理解疾痛经验需要考虑叙事文本和文化理念的问题,以研究叙事所处的更广阔的背景,这要求对社会文化、经济条件以及更多本土发展进程、价值观和社会规范有更多的认知。同样地,疾痛以及之后的求医过程需要被放进社会文化关系、政治经济的变化历程中加以考察,而不是用简洁的定义以及一成不变的类型来分析它们。 [10]

哈佛医学人类学家阿瑟·克莱曼(Arthur Kleinman)20世纪80年代在中国进行精神病患者疾痛研究时提出,身体的疼痛与疾病是社会压力在人体上的一种表达方式。躯体化是个体和个体间苦痛通过一种生理疾病的习惯用语表达,包括在此基础上进行的一种求医模式。在许多非西方社会中,躯体化已经成为生活苦难的一种首要表达方式。也就是说,个体经历了严重的个人和社会问题,却通过身体这一媒介来解释、表达、体验和应对。个体的损失、所遭受的不公正、经历的失败、冲突都被转化成关于疼痛和身体障碍的话语,这事实上是一种关于自我以及社会世界的话语和行动的隐喻。 [11] 也就是说,身体疾痛是政治经济结构、社会文化等多重因素作用在人体身上的反映。

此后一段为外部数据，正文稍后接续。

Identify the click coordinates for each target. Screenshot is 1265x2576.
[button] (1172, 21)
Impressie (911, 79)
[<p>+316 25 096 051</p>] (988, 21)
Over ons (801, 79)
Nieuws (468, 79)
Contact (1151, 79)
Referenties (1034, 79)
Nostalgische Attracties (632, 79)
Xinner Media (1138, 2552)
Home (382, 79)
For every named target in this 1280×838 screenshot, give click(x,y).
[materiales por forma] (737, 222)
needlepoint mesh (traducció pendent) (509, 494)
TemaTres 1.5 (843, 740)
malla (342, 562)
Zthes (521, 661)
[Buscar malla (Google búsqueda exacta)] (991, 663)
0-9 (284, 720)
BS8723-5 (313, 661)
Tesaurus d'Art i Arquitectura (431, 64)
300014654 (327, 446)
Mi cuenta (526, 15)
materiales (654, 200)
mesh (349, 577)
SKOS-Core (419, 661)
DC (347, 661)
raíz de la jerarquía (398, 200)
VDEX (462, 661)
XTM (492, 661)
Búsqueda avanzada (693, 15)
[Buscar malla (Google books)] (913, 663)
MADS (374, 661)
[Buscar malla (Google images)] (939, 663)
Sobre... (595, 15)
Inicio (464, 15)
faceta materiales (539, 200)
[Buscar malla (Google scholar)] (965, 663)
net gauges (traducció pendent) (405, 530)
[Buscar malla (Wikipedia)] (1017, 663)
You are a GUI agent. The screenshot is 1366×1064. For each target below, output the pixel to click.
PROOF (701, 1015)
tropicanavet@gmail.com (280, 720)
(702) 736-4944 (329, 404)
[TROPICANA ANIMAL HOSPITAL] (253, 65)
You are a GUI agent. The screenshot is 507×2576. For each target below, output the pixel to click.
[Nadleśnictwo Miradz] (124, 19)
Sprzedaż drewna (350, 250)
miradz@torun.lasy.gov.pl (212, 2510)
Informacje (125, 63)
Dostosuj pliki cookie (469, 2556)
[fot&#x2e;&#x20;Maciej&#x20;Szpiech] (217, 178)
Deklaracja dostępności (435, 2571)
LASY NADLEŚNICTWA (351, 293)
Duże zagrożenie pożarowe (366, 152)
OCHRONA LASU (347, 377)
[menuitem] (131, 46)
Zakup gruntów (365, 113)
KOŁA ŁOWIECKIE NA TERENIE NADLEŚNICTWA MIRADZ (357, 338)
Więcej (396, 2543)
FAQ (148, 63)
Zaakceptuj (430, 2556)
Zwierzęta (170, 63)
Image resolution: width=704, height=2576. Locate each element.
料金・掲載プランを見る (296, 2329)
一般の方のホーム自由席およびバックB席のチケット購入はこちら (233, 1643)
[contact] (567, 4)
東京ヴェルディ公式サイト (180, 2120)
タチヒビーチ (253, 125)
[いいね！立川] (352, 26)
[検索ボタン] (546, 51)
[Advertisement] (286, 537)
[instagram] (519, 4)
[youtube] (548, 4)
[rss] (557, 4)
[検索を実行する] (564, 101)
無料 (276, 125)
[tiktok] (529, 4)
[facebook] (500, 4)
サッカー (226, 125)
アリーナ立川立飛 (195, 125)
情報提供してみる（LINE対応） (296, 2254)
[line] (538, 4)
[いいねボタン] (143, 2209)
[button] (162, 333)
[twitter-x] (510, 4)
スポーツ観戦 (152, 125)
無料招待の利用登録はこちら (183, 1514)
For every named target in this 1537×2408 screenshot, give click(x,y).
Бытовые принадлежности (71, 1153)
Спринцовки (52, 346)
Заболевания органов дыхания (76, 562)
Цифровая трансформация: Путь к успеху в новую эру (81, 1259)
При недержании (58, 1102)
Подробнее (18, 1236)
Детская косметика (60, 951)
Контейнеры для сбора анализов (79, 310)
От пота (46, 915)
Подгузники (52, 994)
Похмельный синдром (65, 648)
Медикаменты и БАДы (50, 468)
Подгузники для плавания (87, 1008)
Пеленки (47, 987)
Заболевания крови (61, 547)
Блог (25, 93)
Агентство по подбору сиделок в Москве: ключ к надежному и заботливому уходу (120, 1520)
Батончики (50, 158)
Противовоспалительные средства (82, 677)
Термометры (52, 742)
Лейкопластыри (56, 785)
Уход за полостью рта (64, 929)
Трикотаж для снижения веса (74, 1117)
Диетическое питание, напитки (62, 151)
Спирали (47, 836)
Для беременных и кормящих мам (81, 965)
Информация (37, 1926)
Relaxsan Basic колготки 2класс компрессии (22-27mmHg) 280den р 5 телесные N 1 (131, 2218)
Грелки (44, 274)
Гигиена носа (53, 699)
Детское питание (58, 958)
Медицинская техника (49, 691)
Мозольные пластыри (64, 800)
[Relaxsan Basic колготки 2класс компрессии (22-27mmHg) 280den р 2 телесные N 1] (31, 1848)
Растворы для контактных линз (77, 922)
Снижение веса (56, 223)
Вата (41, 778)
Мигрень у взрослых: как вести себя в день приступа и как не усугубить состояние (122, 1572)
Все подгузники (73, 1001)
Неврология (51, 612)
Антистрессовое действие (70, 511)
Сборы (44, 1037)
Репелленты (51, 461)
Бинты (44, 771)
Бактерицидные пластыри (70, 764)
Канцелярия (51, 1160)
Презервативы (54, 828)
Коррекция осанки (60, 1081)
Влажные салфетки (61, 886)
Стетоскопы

Felicity Thomas基于在纳米比亚的卡普里维地区进行的研究,探讨了不同行动者用来解释以及应对艾滋病的复杂的、动态的和情境化的框架,包括经济、文化、宗教、政治等框架,充分体现了疾痛的多重性。 [12] 很多本地的老人从资源使用的角度来解释艾滋病的产生,他们认为1990年该地区独立以后,经济社会发展进入所谓现代社会,年轻人们的思想发生了很大的改变,传统的文化理念逐渐让位于现代观念。自然资源的获取不像以前那么容易,现代社会规范不允许随意打猎、捕鱼,否则会被罚款或者送进监狱,因此人们的饮食结构发生变化。老人们认为以前的饮食非常健康,身体更健壮,而现在年轻人、受教育的人嘲笑这种传统的饮食,吃所谓现代社会的食物,所以身体变差了,才会得病;在文化层面,卡普里维地区将身体内流动的物质,如经血、精液等定义为“脏东西”,当地文化规范要求人们必须严格遵守当地的道德规范,保护本土的传统仪式,才能最大限度地保护自己,维持秩序。由于现在年轻人们的性观念更加开放,他们打破了传统禁忌而接触到“污染物质”,染上疾病,制造失序;宗教也影响了他们对疾病和死亡的理解,宗教认为疾病是对自我做出不符合文化规则的行为所受到的惩罚,因此艾滋病被放在了这样的框架内来理解,谁犯了错?谁应该得病?教堂牧师说“这由上帝决定”;艾滋病的政治意义一方面体现在它的污名化,而这种污名多源于前面提到的“患艾滋病是因为做错事被惩罚”的宗教意义,艾滋病患者会因为染上艾滋病而被谴责,为了免于这种责难,很多当地的艾滋病患者用“巫术叙事”来解释他们的患病。另一方面的政治意义体现在患病后的医疗行为,人们积极地求助于现代医疗系统,但是神秘的、权威的、专断的医疗话语体系使他们无法对疾病做出令人信服的解释,他们的幻想破灭,转而更加相信巫术对这种疾病的解释。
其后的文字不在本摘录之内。